Sucedió el sábado y se repitió el domingo con la fuerza pública incluida. El escenario Tech Stage –que es La Cúpula- saturó su capacidad. El hecho provocó un desorden total. En las actuaciones de Devendra Banhart, Cat Power y The Drums intervino Carabineros con caballos, mientras las culpas no eran asumidas por nadie. Fue un error que la organización debió prevenir.

La solidez de Chico Trujillo:

El combo liderado por Aldo “Macha” Asenjo demostró que es el grupo más popular de Chile. A media tarde, soltaron su cancionero bailable e impusieron una de las mayores fiestas de la jornada. Público coreando sus canciones, extranjeros enloquecidos con su música y los músicos exigiendo la legalización de la marihuana. Un carnaval total.

El alza de la música chilena:

Prácticamente sin apoyo y en forma quijotesca, las bandas chilenas gozan de uno de sus mejores años. En Lollapalooza hubo espacio para todos: Fother Muckers, Francisca Valenzuela, Los Bunkers, Astro, Denver, Javiera Mena y Anita Tijoux, entre otros. Cada uno en su estilo, demostraron que las invitaciones para países como México, España y Estados Unidos, entre otros, no son casualidad. Es una de las generaciones más talentosas de los últimos años.

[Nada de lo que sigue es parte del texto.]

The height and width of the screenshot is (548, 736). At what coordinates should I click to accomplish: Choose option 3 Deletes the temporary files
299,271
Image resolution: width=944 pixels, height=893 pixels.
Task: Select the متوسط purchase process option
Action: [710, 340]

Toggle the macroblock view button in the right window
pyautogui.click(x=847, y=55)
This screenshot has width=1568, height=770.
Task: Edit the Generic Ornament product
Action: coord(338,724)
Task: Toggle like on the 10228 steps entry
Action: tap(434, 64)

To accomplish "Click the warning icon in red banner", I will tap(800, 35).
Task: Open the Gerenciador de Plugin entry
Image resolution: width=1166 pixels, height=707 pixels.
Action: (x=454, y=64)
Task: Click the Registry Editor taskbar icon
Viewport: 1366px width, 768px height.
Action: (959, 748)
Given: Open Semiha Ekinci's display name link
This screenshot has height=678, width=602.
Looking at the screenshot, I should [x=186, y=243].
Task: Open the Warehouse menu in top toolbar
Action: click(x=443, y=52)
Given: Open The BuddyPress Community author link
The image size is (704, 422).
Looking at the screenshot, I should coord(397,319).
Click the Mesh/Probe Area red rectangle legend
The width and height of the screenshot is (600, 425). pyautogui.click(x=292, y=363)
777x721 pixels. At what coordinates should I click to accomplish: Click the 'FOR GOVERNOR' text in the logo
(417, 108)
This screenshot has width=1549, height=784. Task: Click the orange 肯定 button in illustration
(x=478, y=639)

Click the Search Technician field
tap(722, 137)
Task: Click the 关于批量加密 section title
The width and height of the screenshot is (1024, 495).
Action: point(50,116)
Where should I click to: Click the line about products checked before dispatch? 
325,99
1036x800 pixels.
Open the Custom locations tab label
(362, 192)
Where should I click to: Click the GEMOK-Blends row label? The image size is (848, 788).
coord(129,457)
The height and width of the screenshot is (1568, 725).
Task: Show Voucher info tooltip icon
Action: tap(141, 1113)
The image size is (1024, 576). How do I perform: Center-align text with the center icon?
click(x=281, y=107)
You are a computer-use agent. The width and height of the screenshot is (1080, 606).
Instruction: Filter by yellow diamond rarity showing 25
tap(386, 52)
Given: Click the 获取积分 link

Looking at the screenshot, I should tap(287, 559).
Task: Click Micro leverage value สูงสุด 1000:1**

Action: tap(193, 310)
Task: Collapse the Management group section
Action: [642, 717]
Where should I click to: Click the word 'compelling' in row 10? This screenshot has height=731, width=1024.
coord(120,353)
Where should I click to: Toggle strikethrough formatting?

La confirmación para 2012:

Perry Farrell, el ideólogo de Lollapalooza e integrante de Jane’s Addiction, confirmó que quedó más que satisfecho tras el debut en Chile. El público respondió, no hubo mayores problemas, las bandas disfrutaron la experiencia. En resumen, el festival repetirá en abril del próximo año.

El error en la conformación de los shows:

Devendra Banhart, The Drums y Cat Power son nombres insignes del rock alternativo y cuentan con una tropa amplia de fanáticos en Chile. Por eso, no se entendió que los programaron en La Cúpula, mientras en el escenario principal hubo fiascos como 30 seconds to Mars y Sublime with Rome. Bandas de escaso impacto y mínima calidad que debían tener una menor exposición.